The group is appealing a November 2020 decision by a panel of the U.S. Court of Appeals for the 1st Circuit, in Boston, which agreed with a trial court that Harvard’s use of race was limited and was used to keep Black and Hispanic enrollment from “plummeting.”
In its appeal in Students for Fair Admissions v. President and Fellows of Harvard College, SFFA argues that Harvard is “obsessed with race” and its undergraduate admissions policies amount to “flagrant violations” of Title VI of the Civil Rights Act of 1964, which bars discrimination based on race and other factors in federally funded programs.
The group urges the high court to accept review in the case and use it to overrule its 2003 decision in Grutter v. Bollinger, which upheld the University of Michigan law school’s holistic use of race in admissions and reaffirmed that achieving racial diversity is a compelling governmental interest.

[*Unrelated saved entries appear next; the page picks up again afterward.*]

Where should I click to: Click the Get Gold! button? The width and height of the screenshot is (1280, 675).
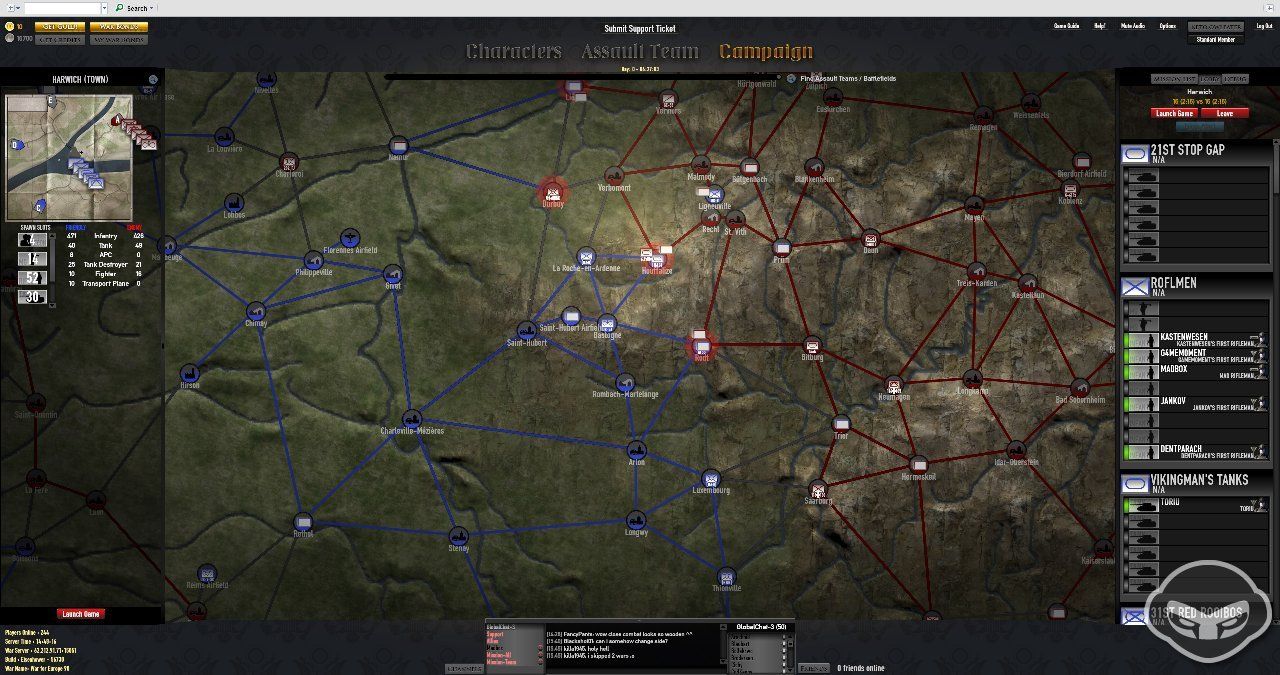(x=60, y=27)
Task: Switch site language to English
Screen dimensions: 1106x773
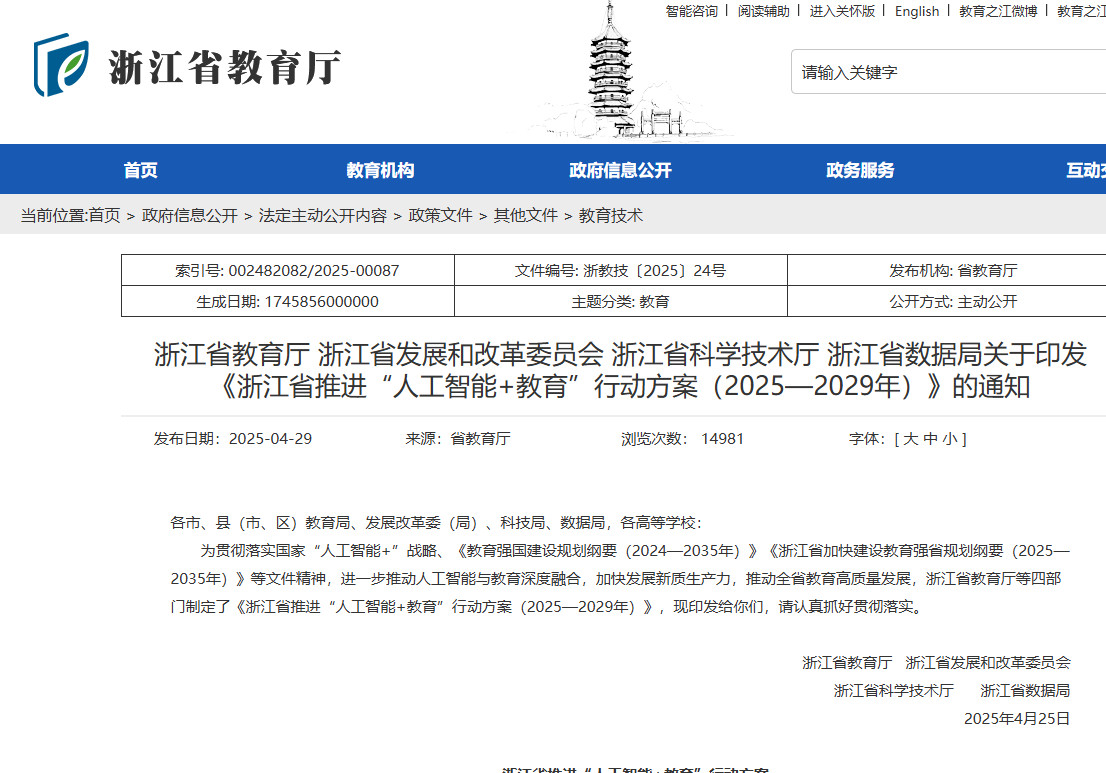Action: (917, 11)
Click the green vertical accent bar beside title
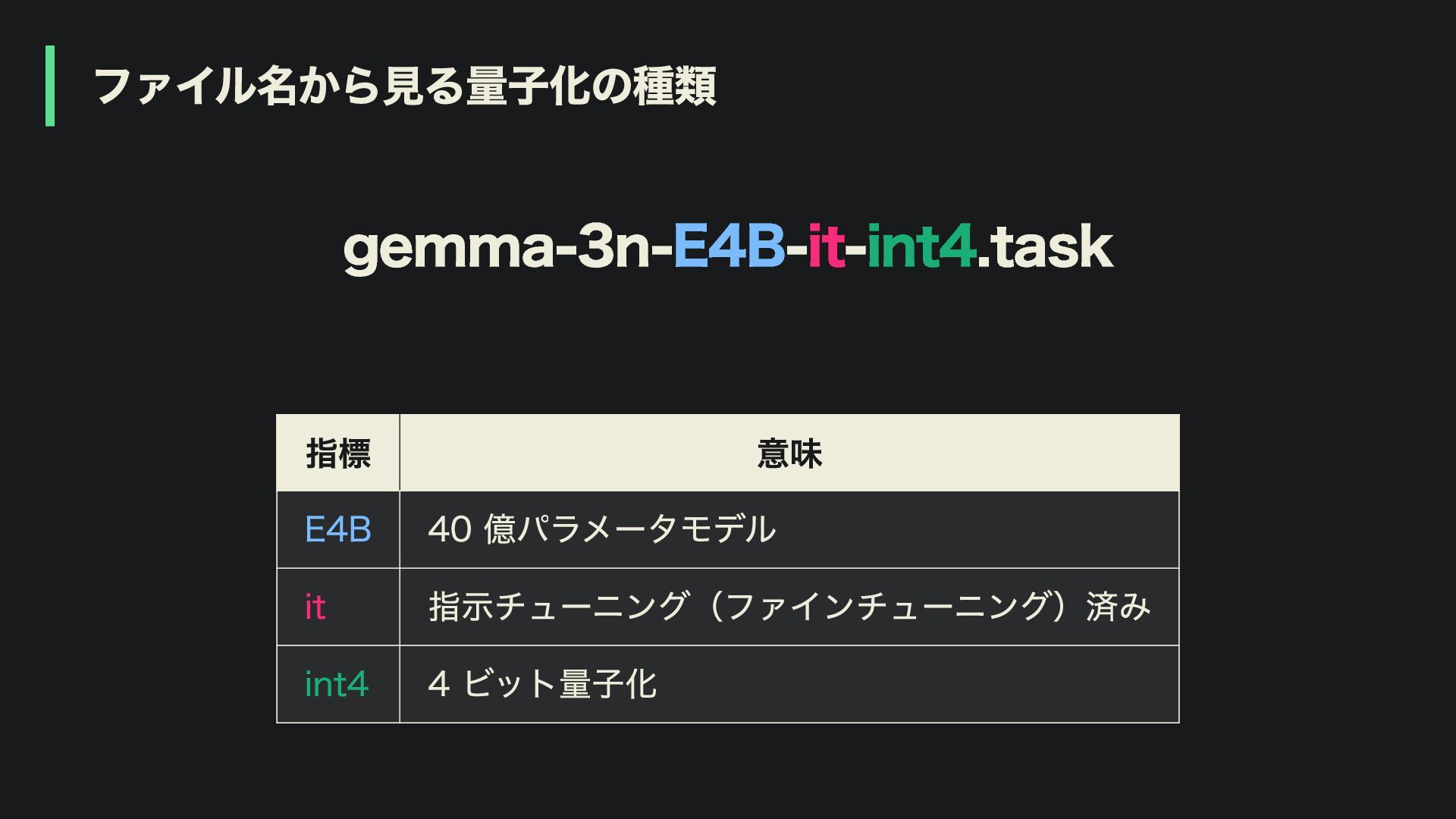 50,86
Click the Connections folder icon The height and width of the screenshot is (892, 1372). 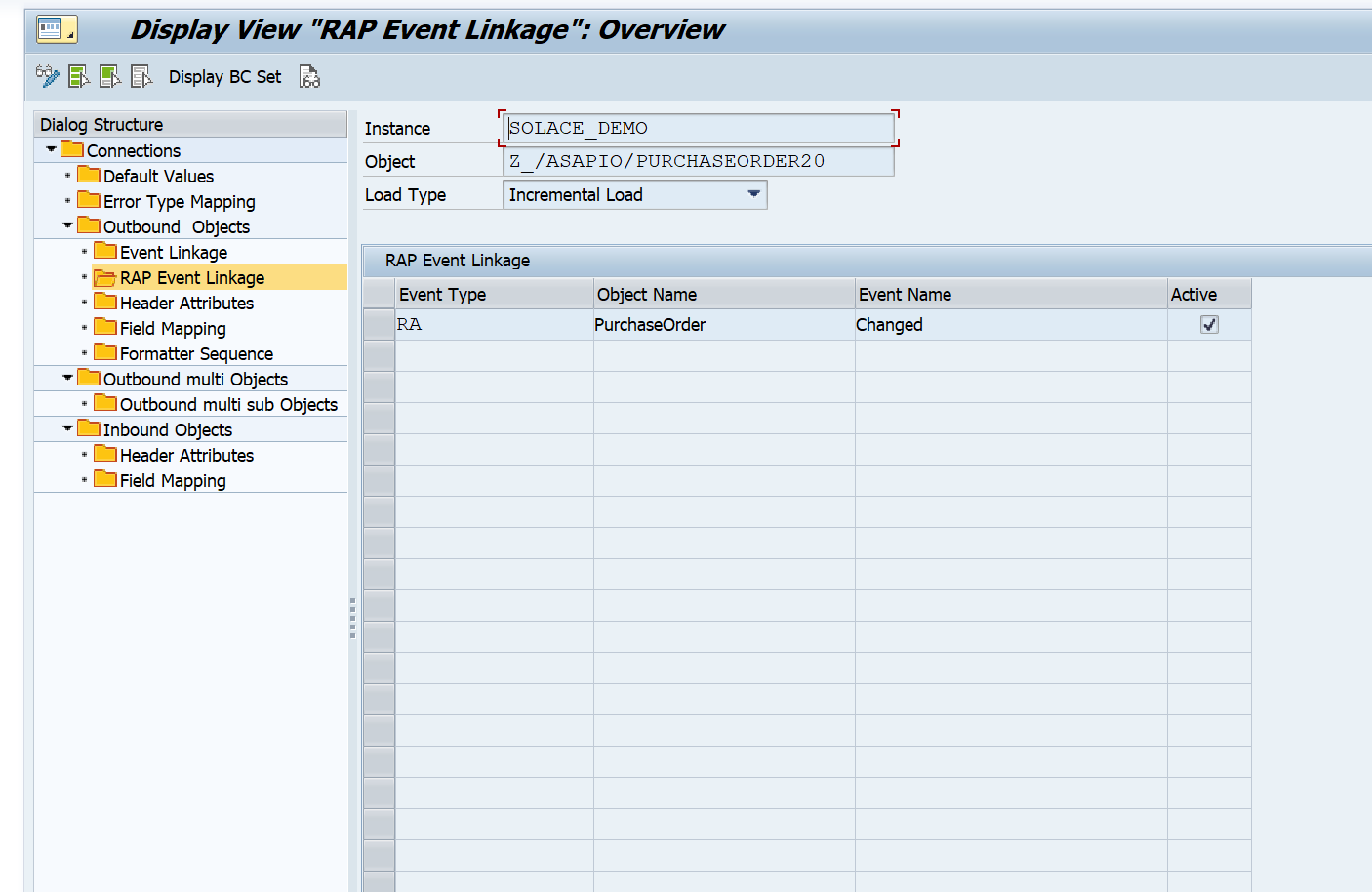tap(72, 150)
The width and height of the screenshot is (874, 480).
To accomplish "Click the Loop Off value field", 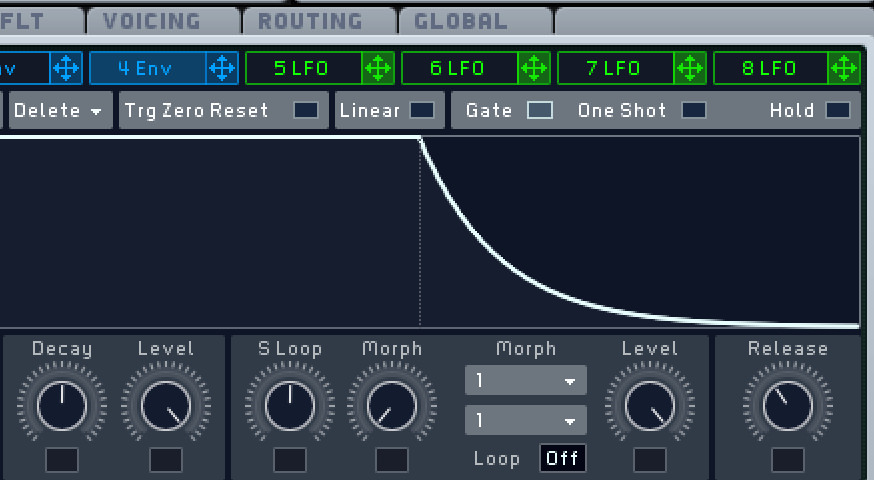I will 562,458.
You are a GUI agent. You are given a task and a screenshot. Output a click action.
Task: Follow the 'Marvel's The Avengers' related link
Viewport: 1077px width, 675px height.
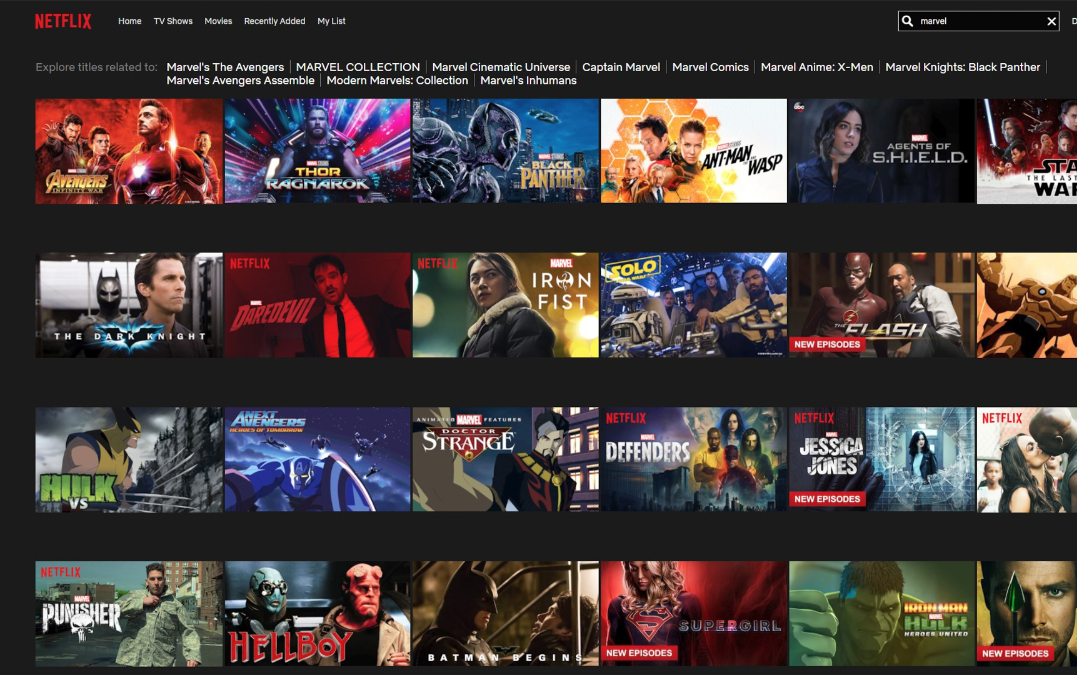click(225, 67)
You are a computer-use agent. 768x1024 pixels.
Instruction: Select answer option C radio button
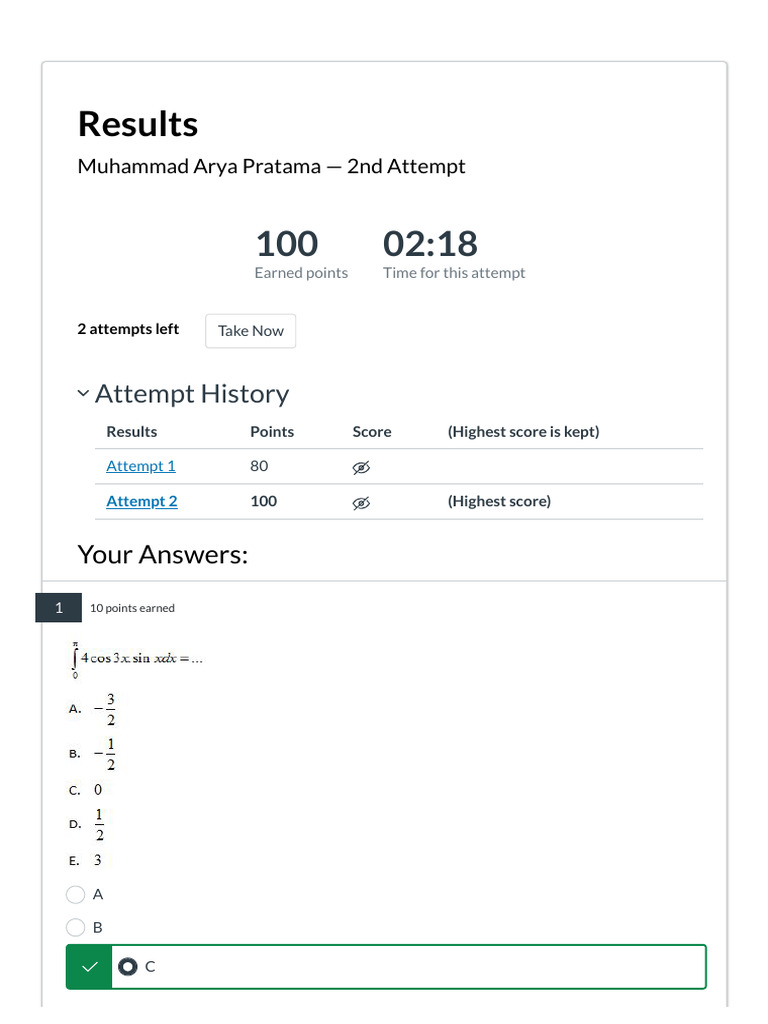(127, 966)
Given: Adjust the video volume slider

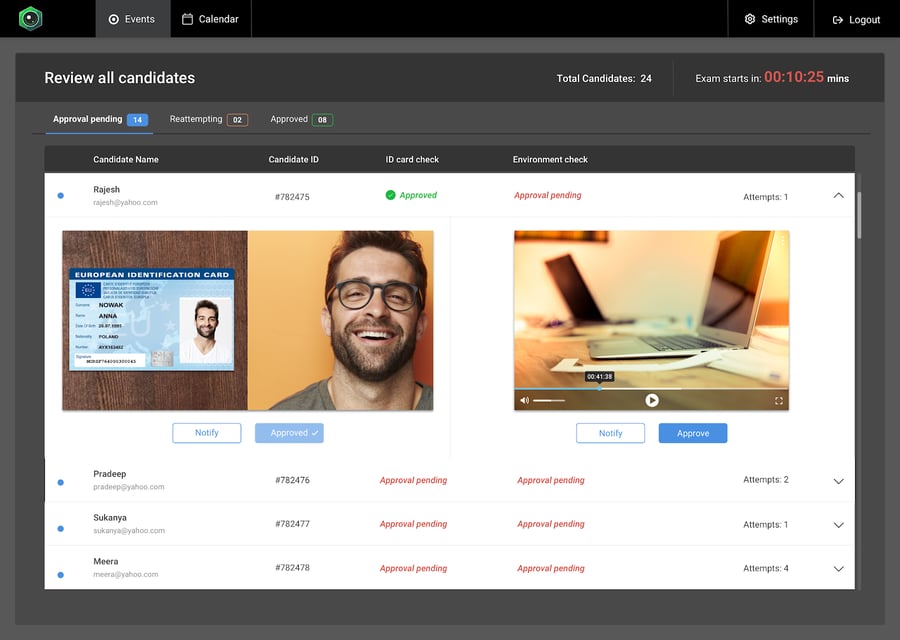Looking at the screenshot, I should pyautogui.click(x=548, y=400).
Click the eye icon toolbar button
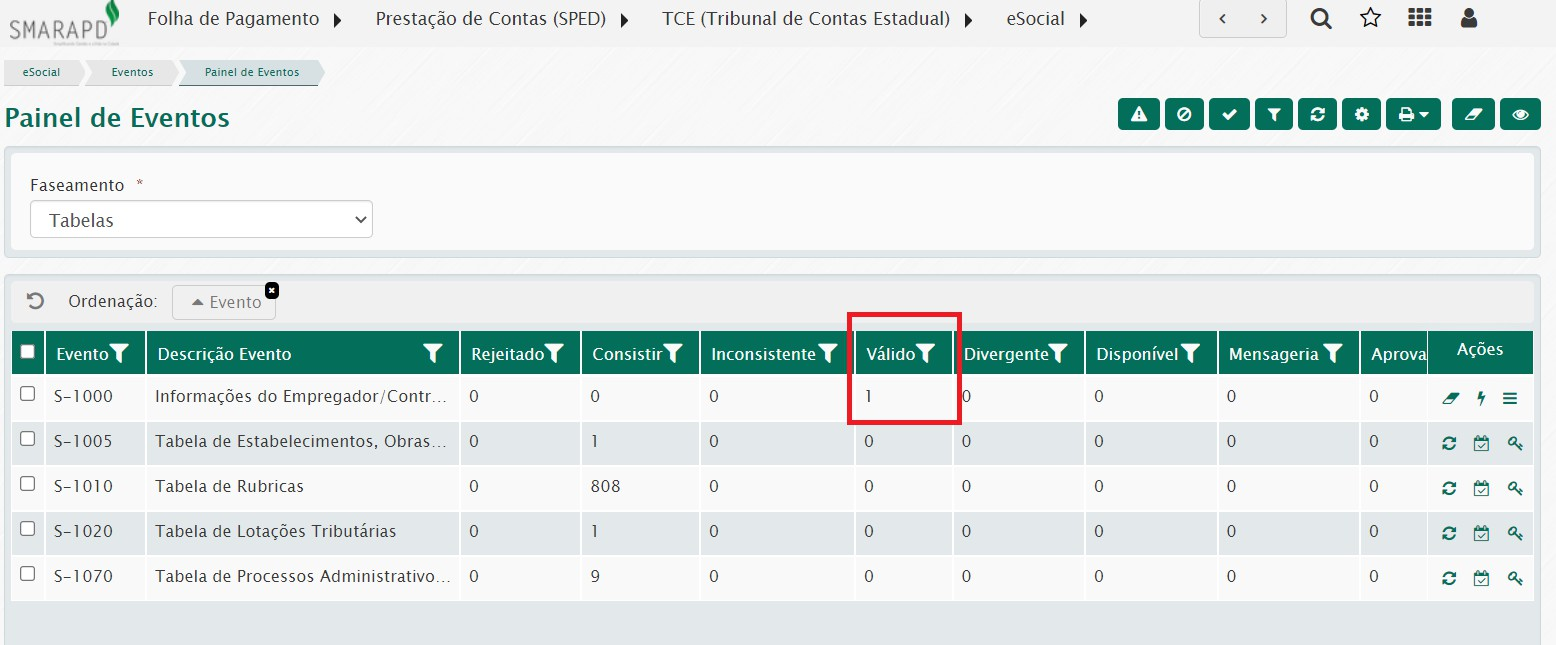Viewport: 1556px width, 645px height. point(1520,115)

The group called on the court to accept review both because of Harvard’s place at the top of the American higher education system but also because of the nationwide importance of the debate over the use of race in education.
“[I]t isn’t just any university,” the appeal says. “It’s Harvard. Harvard has been at the center of the controversy over ethnic- and race-based admissions for nearly a century.”
The brief discusses Harvard’s restrictions on Jewish applicants in the 1920s and the attention the court gave to Harvard’s use of race in the 1970s when it decided the landmark Regents of the University of California v. Bakke case, which struck down racial quotas at UC-Davis but endorsed the diversity rationale for race in admissions.
More broadly, the appeal argues, the Grutter decision “sustains admissions programs that intentionally discriminate against historically oppressed minorities. Jewish students were the first victims of holistic admissions, and Asian-Americans are the main victims today.”
The appeal continues: “This discrimination is not news to Asian-American high-schoolers: An entire industry exists to help them appear ‘less Asian’ on their college applications.”
The Harvard case is being watched in the K-12 sector both because of its impact in the world of college counseling and admissions and because it may impact the relatively few remaining elementary and secondary programs that take race into account after the Supreme Court’s 2007 decision in Parents Involved in Community Schools v. Seattle School District. That ruling sharply curtailed the ways school districts could voluntarily take account of race in assigning students to schools.
In a statement, Harvard said that “as earlier court decisions have confirmed, our admissions policies are consistent with Supreme Court precedent. We will continue to vigorously defend the right of Harvard College, and every other college and university in the nation, to seek the educational benefits that come from bringing together a diverse group of students.”
Former-President Donald Trump’s administration supported SFFA’s challenge in the 1st Circuit, but President Joe Biden’s administration is not bound by that and would be more likely to support Harvard. In early February, the U.S. Department of Justice dropped a lawsuit against Yale University over the use of race in admissions that the Trump administration had filed.
On Thursday, SFFA filed its own lawsuit challenging Yale’s admissions policies as discriminatory against Asian-Americans. Yale has defended its admissions program.
But the Harvard case is much farther along, and the justices could decide by sometime this spring whether to take up the case.